If you’re planning on planting your Nemesias in pots, you’ll have to start them indoors in a sunny window. The ideal time to start planting your Nemesias is approximately eight weeks before the last frost in your area. You’ll want to use peat-free multipurpose compost. Be sure to use drainage additives, such as vermiculite, to make it easier for the plants to grow. Once you’ve planted them, keep in mind that they’re quite delicate and may not transplant very well. You’ll need to keep them moist, and water them well, but never drowning.

Million Bells

If you’re looking for an easy care plant for your full-sun hanging basket, Million Bells may be the best choice. While they require little care, Million Bells do need regular watering. Several times a week, check the weight of the basket and water the roots thoroughly. Then, check the flowers daily for curling or wilting leaves. Make sure to water the soil thoroughly each time, especially if it’s hot.

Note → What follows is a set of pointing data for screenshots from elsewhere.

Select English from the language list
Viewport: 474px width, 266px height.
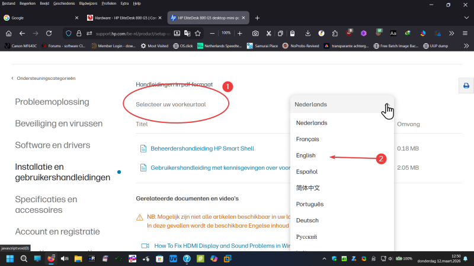pyautogui.click(x=306, y=155)
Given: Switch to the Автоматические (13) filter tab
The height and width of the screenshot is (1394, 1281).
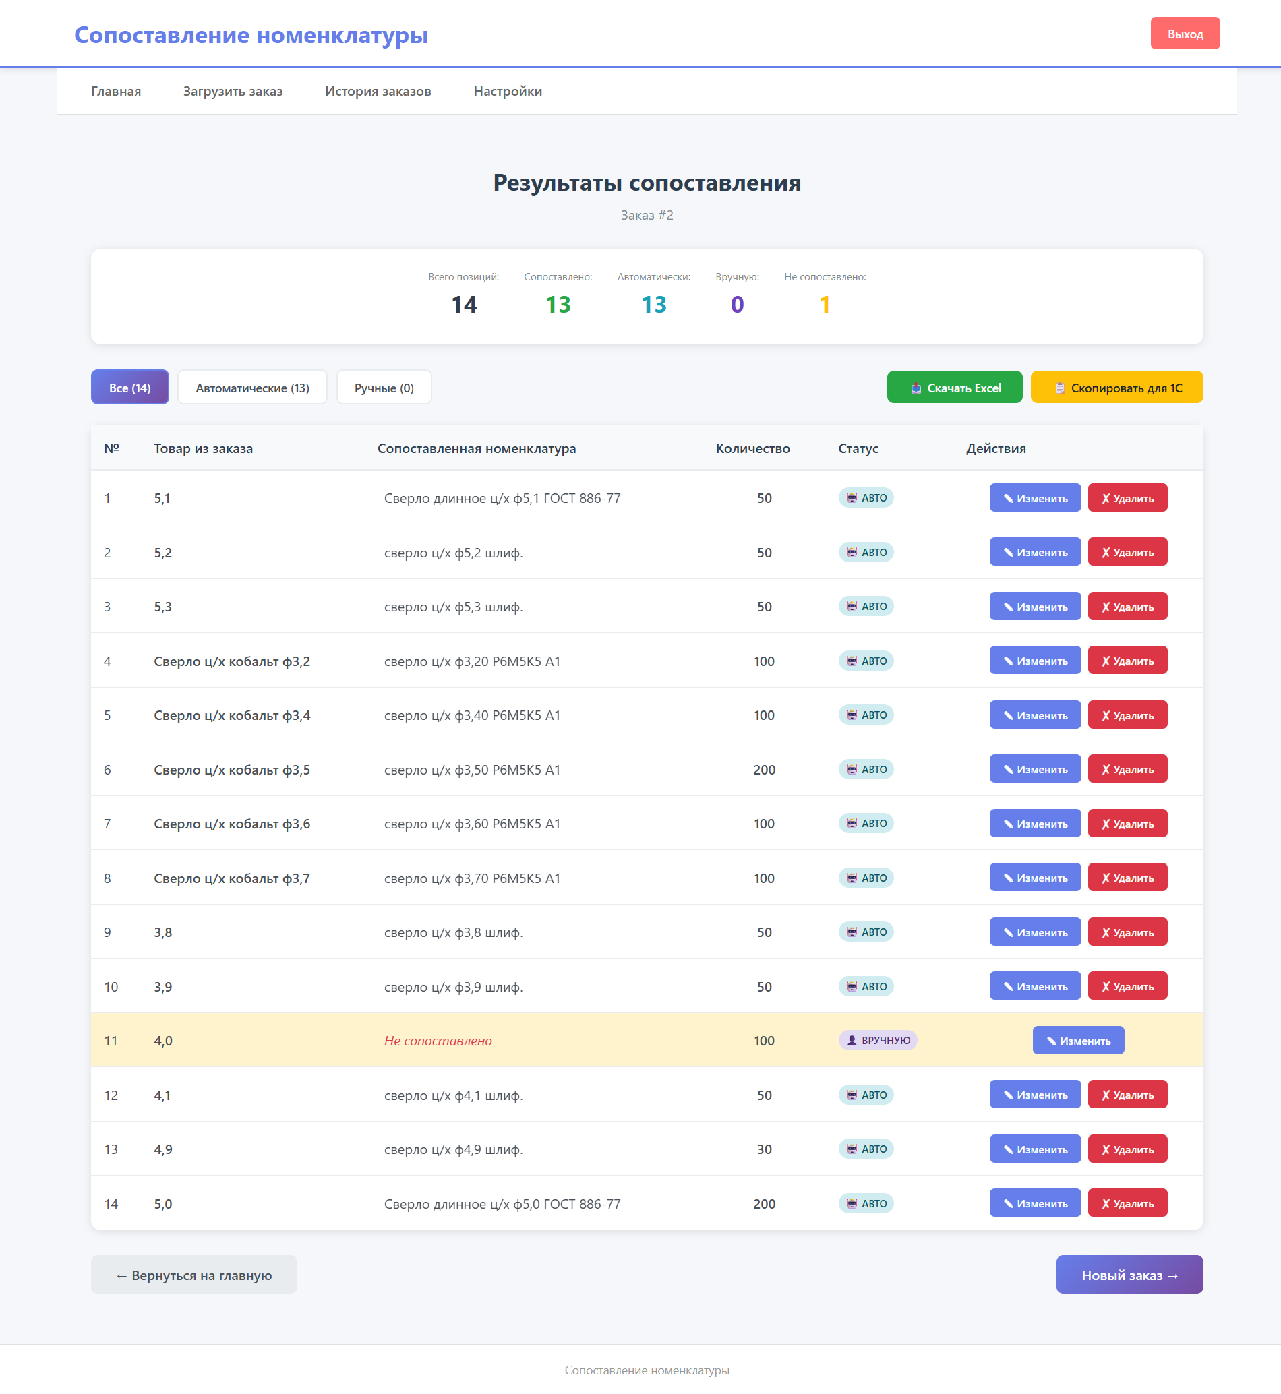Looking at the screenshot, I should [252, 387].
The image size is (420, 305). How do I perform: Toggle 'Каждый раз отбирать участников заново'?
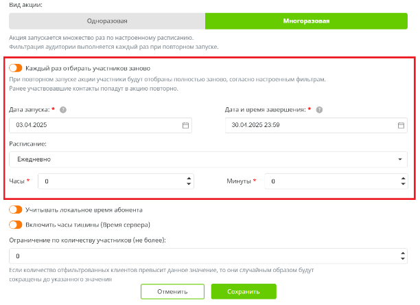click(x=15, y=68)
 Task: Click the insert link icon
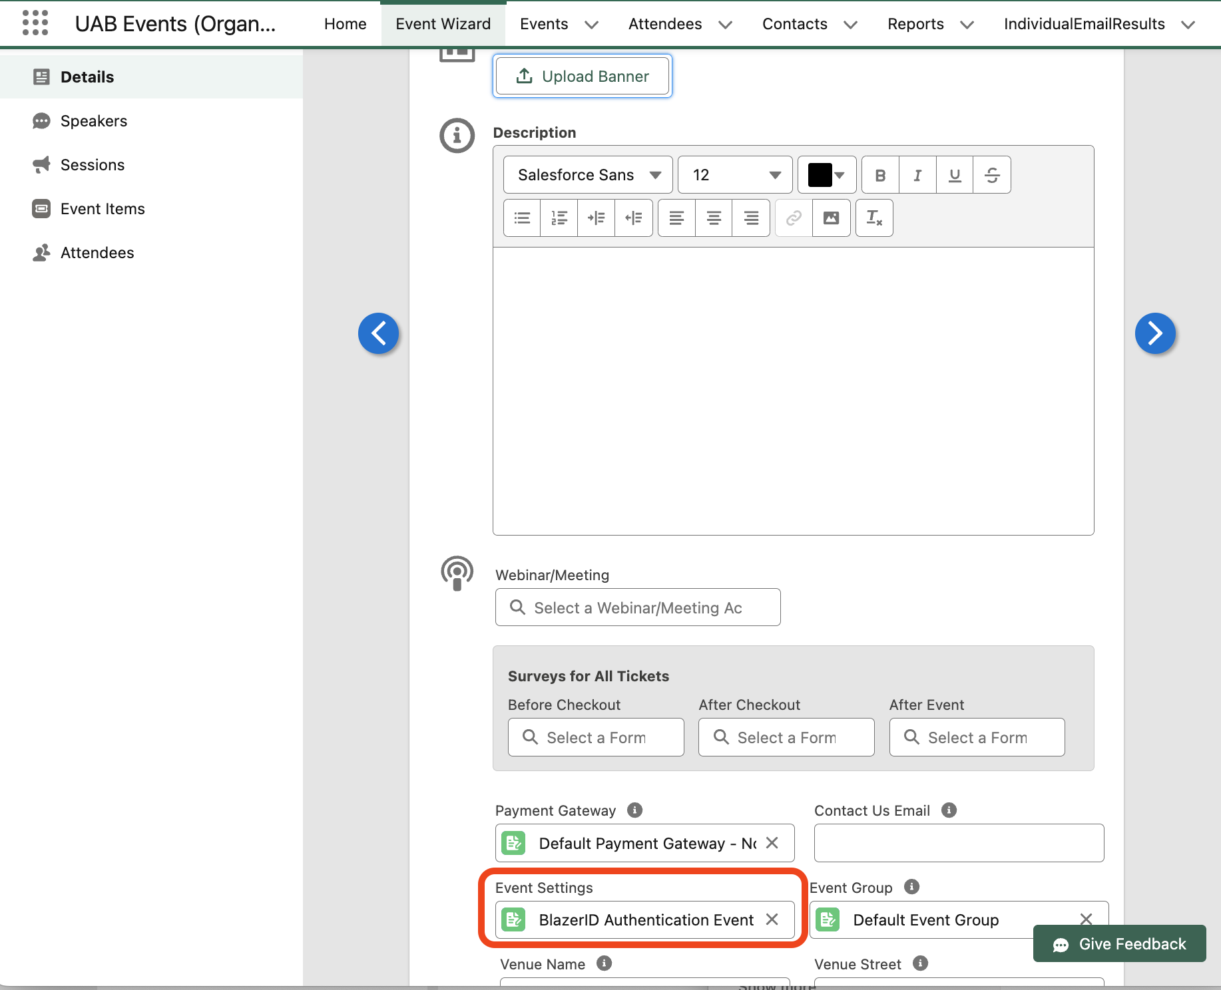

Million Bells are easy to care for and bloom for almost the entire summer. These blooms are trumpet shaped and look like miniature petunias. They also don’t need deadheading and grow to the side of the pot. They are excellent plants for hanging baskets because they’re drought tolerant and require little maintenance. And since they’re so popular, they’re also perfect for hanging baskets in full sun.

Calibrachoa is a beautiful plant that grows two to nine inches tall and blooms for almost the entire summer. These plants are fast growing and need high-quality soil with neutral pH levels. They also need water-soluble fertilizer. Million Bells are excellent hanging basket plants because they require low-maintenance and are attractive to both humans and animals. Its miniature bell-like flowers attract hummingbirds and butterflies.

Nemesia ‘Burro’s Tail’

Burro’s tail is a hardy garden succulent that is surprisingly easy to care for. Its trailing habit is ideal for hanging baskets and elevated pots, and its triangular, fleshy leaves have an overlapping pattern. During the winter, the foliage turns a dull green, and in the summer it blooms with pink flowers.

Burro’s tail is a succulent with trailing stems and thick leaves arranged in a braided pattern. This plant looks like a little tropical paradise. But keep in mind that this plant is not tolerant of soggy soil. So, make sure to use good drainage in your hanging basket. This hanging plant is the perfect blend of form and function. Plus, it bears healthy treats!

Burro’s tail has a short flowering season, and it is not frost-hardy. It needs temperatures around 45°F in order to flourish. This plant is best grown in full sun, although it will tolerate shade as well. It blooms in late spring or early summer. Nemesia ‘Burro’s Tail’ is a low-maintenance plant that doesn’t require much maintenance. It does well in moist soil and will bloom in late summer and fall.